| TASK INSTRUCTIONS |
Turn every one of the items below into a numbered list, leaving out any blank lines.

| Saved data entries |
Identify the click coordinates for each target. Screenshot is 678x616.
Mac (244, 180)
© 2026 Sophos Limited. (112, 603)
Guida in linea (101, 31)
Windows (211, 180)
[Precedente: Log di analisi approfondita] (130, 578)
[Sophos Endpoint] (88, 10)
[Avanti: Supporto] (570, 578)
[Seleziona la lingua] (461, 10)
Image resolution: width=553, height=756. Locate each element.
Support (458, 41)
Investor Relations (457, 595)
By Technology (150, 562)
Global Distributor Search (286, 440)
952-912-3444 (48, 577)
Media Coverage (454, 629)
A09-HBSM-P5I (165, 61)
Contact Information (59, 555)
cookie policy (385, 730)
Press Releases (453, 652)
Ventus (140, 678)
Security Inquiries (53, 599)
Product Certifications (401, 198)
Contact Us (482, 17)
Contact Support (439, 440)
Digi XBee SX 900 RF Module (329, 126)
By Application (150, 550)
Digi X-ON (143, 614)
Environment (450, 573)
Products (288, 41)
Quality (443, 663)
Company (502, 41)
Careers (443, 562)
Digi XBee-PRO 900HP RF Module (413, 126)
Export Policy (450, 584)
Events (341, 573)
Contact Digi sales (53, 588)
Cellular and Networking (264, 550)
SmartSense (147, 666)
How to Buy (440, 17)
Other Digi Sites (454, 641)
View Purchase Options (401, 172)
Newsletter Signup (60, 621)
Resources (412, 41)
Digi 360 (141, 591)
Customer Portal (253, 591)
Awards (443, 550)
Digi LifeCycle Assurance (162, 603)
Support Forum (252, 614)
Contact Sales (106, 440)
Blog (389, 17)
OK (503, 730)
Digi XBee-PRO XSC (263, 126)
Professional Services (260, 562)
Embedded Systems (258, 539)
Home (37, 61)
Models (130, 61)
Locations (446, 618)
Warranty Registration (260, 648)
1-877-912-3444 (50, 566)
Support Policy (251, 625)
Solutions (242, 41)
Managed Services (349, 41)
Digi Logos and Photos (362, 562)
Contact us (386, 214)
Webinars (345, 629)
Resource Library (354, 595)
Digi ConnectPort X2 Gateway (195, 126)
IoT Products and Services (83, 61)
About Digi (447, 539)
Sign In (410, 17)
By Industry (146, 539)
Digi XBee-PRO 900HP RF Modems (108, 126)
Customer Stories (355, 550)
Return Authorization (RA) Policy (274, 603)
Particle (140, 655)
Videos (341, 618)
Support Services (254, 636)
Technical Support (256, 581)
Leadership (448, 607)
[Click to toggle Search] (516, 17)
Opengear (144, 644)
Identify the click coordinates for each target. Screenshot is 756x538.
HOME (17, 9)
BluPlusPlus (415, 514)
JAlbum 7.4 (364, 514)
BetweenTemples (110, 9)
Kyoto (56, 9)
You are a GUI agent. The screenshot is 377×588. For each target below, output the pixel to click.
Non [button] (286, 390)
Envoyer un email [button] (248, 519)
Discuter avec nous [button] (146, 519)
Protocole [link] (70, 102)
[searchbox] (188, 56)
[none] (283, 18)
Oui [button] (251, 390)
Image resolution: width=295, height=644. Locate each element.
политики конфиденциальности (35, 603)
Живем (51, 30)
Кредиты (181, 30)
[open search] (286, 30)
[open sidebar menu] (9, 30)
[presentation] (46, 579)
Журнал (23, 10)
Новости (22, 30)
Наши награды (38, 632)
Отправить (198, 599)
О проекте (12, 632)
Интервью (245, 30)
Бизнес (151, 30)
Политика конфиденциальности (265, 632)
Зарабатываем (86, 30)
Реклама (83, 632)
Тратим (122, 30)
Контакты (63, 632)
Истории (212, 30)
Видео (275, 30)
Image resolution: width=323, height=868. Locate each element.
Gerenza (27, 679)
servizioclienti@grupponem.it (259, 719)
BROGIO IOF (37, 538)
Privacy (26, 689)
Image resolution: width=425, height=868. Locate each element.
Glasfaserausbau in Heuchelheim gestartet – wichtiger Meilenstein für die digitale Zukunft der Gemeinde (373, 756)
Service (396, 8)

| RESPONSE FOR THIS EXERCISE |
1. Identify the click coordinates for each target. Screenshot is 678x616.
2. Mac (244, 180)
3. © 2026 Sophos Limited. (112, 603)
4. Guida in linea (101, 31)
5. Windows (211, 180)
6. [Precedente: Log di analisi approfondita] (130, 578)
7. [Sophos Endpoint] (88, 10)
8. [Avanti: Supporto] (570, 578)
9. [Seleziona la lingua] (461, 10)
10. Image resolution: width=553, height=756. Locate each element.
11. Support (458, 41)
12. Investor Relations (457, 595)
13. By Technology (150, 562)
14. Global Distributor Search (286, 440)
15. 952-912-3444 (48, 577)
16. Media Coverage (454, 629)
17. A09-HBSM-P5I (165, 61)
18. Contact Information (59, 555)
19. cookie policy (385, 730)
20. Press Releases (453, 652)
21. Ventus (140, 678)
22. Security Inquiries (53, 599)
23. Product Certifications (401, 198)
24. Contact Us (482, 17)
25. Contact Support (439, 440)
26. Digi XBee SX 900 RF Module (329, 126)
27. By Application (150, 550)
28. Digi X-ON (143, 614)
29. Environment (450, 573)
30. Products (288, 41)
31. Quality (443, 663)
32. Company (502, 41)
33. Careers (443, 562)
34. Digi XBee-PRO 900HP RF Module (413, 126)
35. Export Policy (450, 584)
36. Events (341, 573)
37. Contact Digi sales (53, 588)
38. Cellular and Networking (264, 550)
39. SmartSense (147, 666)
40. How to Buy (440, 17)
41. Other Digi Sites (454, 641)
42. View Purchase Options (401, 172)
43. Newsletter Signup (60, 621)
44. Resources (412, 41)
45. Digi 360 (141, 591)
46. Customer Portal (253, 591)
47. Awards (443, 550)
48. Digi LifeCycle Assurance (162, 603)
49. Support Forum (252, 614)
50. Contact Sales (106, 440)
51. Blog (389, 17)
52. OK (503, 730)
53. Digi XBee-PRO XSC (263, 126)
54. Professional Services (260, 562)
55. Embedded Systems (258, 539)
56. Home (37, 61)
57. Models (130, 61)
58. Locations (446, 618)
59. Warranty Registration (260, 648)
60. 1-877-912-3444 (50, 566)
61. Support Policy (251, 625)
62. Solutions (242, 41)
63. Managed Services (349, 41)
64. Digi Logos and Photos (362, 562)
65. Contact us (386, 214)
66. Webinars (345, 629)
67. Resource Library (354, 595)
68. Digi ConnectPort X2 Gateway (195, 126)
69. IoT Products and Services (83, 61)
70. About Digi (447, 539)
71. Sign In (410, 17)
72. By Industry (146, 539)
73. Digi XBee-PRO 900HP RF Modems (108, 126)
74. Customer Stories (355, 550)
75. Return Authorization (RA) Policy (274, 603)
76. Particle (140, 655)
77. Videos (341, 618)
78. Support Services (254, 636)
79. Technical Support (256, 581)
80. Leadership (448, 607)
81. [Click to toggle Search] (516, 17)
82. Opengear (144, 644)
83. Identify the click coordinates for each target. Screenshot is 756x538.
84. HOME (17, 9)
85. BluPlusPlus (415, 514)
86. JAlbum 7.4 (364, 514)
87. BetweenTemples (110, 9)
88. Kyoto (56, 9)
89. You are a GUI agent. The screenshot is 377×588. For each target below, output the pixel to click.
90. Non [button] (286, 390)
91. Envoyer un email [button] (248, 519)
92. Discuter avec nous [button] (146, 519)
93. Protocole [link] (70, 102)
94. [searchbox] (188, 56)
95. [none] (283, 18)
96. Oui [button] (251, 390)
97. Image resolution: width=295, height=644. Locate each element.
98. политики конфиденциальности (35, 603)
99. Живем (51, 30)
100. Кредиты (181, 30)
101. [open search] (286, 30)
102. [open sidebar menu] (9, 30)
103. [presentation] (46, 579)
104. Журнал (23, 10)
105. Новости (22, 30)
106. Наши награды (38, 632)
107. Отправить (198, 599)
108. О проекте (12, 632)
109. Интервью (245, 30)
110. Бизнес (151, 30)
111. Политика конфиденциальности (265, 632)
112. Зарабатываем (86, 30)
113. Реклама (83, 632)
114. Тратим (122, 30)
115. Контакты (63, 632)
116. Истории (212, 30)
117. Видео (275, 30)
118. Image resolution: width=323, height=868. Locate each element.
119. Gerenza (27, 679)
120. servizioclienti@grupponem.it (259, 719)
121. BROGIO IOF (37, 538)
122. Privacy (26, 689)
123. Image resolution: width=425, height=868. Locate each element.
124. Glasfaserausbau in Heuchelheim gestartet – wichtiger Meilenstein für die digitale Zukunft der Gemeinde (373, 756)
125. Service (396, 8)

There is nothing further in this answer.